▶ _INSTRUCTIONS_:
a: Rewrite the blog post from "Fat Books &" to "a rat problem.", replacing "Albania" with "Kosovo".
b: Answer these questions about the blog post:
(i) What kind of grant has the writer recently accepted?
(ii) What has the writer's mouse problem turned into?
(iii) For how long does the writer usually abandon reading after finishing a good story?
c: Continue the blog post from the point where it stops.

--- start SOURCE TEXT ---

Fat Books & Thin Women

It’s Short Story Month. I like short stories.

I’ve been trying for a few days to get the inspiration to write a “real” post for this blog – you know, a review of one of the two books I’ve finished in recent memory – but life is conspiring to keep that from happening. If you are unfortunate enough to have read my other blog, you’ll already know that I recently accepted a Fulbright grant to do a research project in Albania after I finish my Peace Corps service, that I’ve been putting together the Peace Corps Macedonia magazine, that I’ve had some spelling bees to run, and that my mouse problem has gotten worse and turned into a rat problem.

But, it’s Short Story Month, and if there’s something I love – well, it’s short stories. Although it’s the novel that gets all our attention I think short stories are often harder to pull off. When writers are working with just a thousand, two thousand, six thousand words, they don’t have much room for error, and sentences or passages or character or plot devices that we would excuse in a novel can kill a story. Although people often say they like short stories because they can be read in one sitting, allowing for a quick entry into and exit from characters’ lives, I’ve never thought of them as “easier” to read than novels; and while I can jump from novel to novel without much pause, after finishing a good story I usually abandon reading for a couple hours. (Given my current situation, to kill a rat, or more likely to do something directly linked to my desire to avoid rats.) It never seems short of miraculous to me that someone can build entire lives out of three thousand words.

--- end SOURCE TEXT ---
--- start SOURCE DATA ---

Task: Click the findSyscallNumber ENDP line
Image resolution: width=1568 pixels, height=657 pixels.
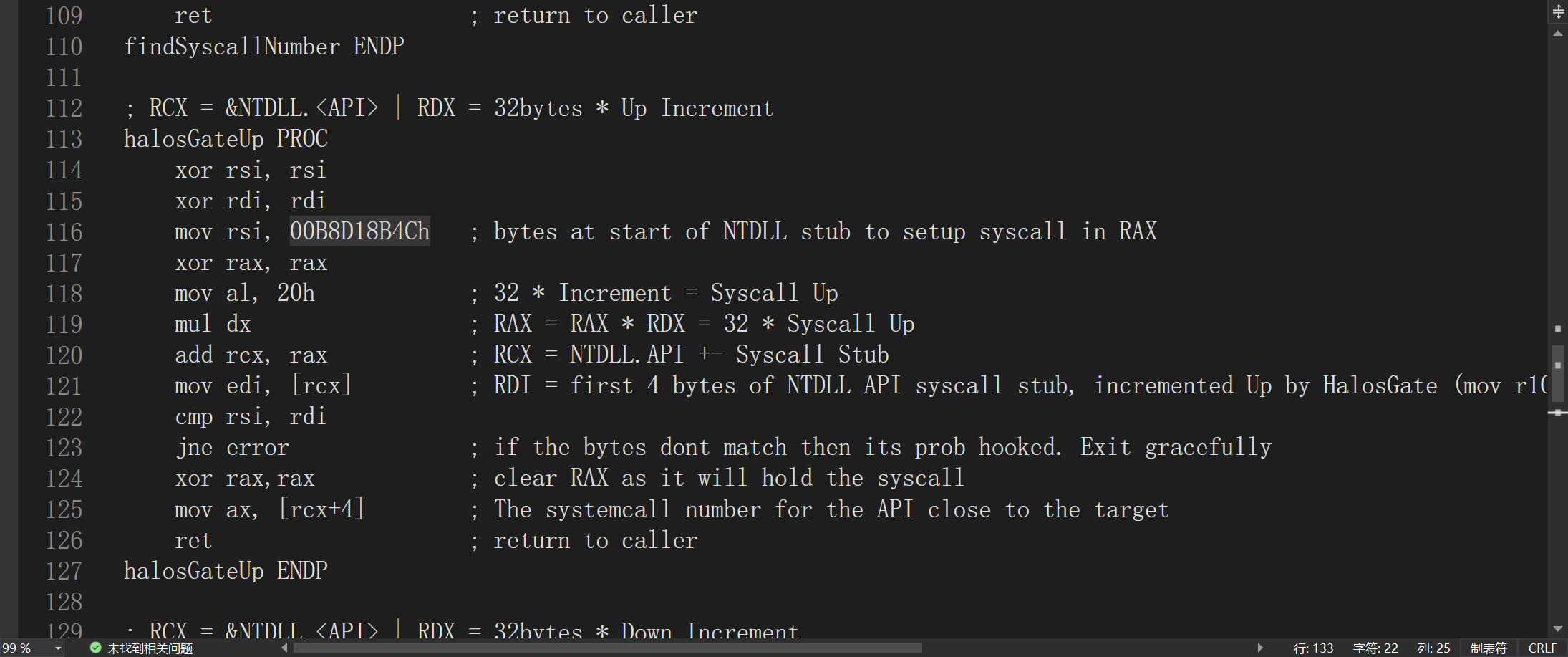Action: tap(263, 47)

--- end SOURCE DATA ---

▶ _ANSWERS TO THE EXERCISES_:
a:
Fat Books & Thin Women

It’s Short Story Month. I like short stories.

I’ve been trying for a few days to get the inspiration to write a “real” post for this blog – you know, a review of one of the two books I’ve finished in recent memory – but life is conspiring to keep that from happening. If you are unfortunate enough to have read my other blog, you’ll already know that I recently accepted a Fulbright grant to do a research project in Kosovo after I finish my Peace Corps service, that I’ve been putting together the Peace Corps Macedonia magazine, that I’ve had some spelling bees to run, and that my mouse problem has gotten worse and turned into a rat problem.

b:
(i) A Fulbright grant.
(ii) A rat problem.
(iii) A couple hours.

c:
That said, I sometimes feel I’m in alone in this adoration of the short story. My favorite posts on this blog, about short stories, consistently draw fewer hits than my posts about books I am pretty sure no one has read, like The Castle of Otranto. As the editor of any literary magazine could tell you, countless people want to write short stories, but very few want to read them. We often seem to treat short stories with more caution than we do novels, which seems odd given our ever-shortening attention spans and willingness to drop twenty bucks on a book by an author we’ve never heard of, simply because the cover is “awesome.”

When I get all weepy about the state of the short story, though, the internets comes to rescue me. There are so many fantastic stories out there that I keep telling myself I will get around to doing posts on but probably never will; so in honor of short stories, the month of May, and my inability to write a book review, here are links to some of the best stories I’ve read recently. I promise, promise, promise that these stories are worth your time. And when you’re finished these stories, you should check out the other offerings from the magazines below. I still cannot decide if I am unnerved or pleased by the quantity of good short fiction floating around the internet, but that’s no reason to stop reading it.

  1. “My Brother’s Name is Jacob” by Brenna York, in Twelve Stories
  2. “Leila” by Christine Utz, in Dr. Hurley’s Snake-Oil Cure
  3. “The Real War” by Gay Degani, in Clapboard House
  4. “Fucking Bulletproof” by U.V. Ray (huh), in Zouch Magazine (novel excerpt)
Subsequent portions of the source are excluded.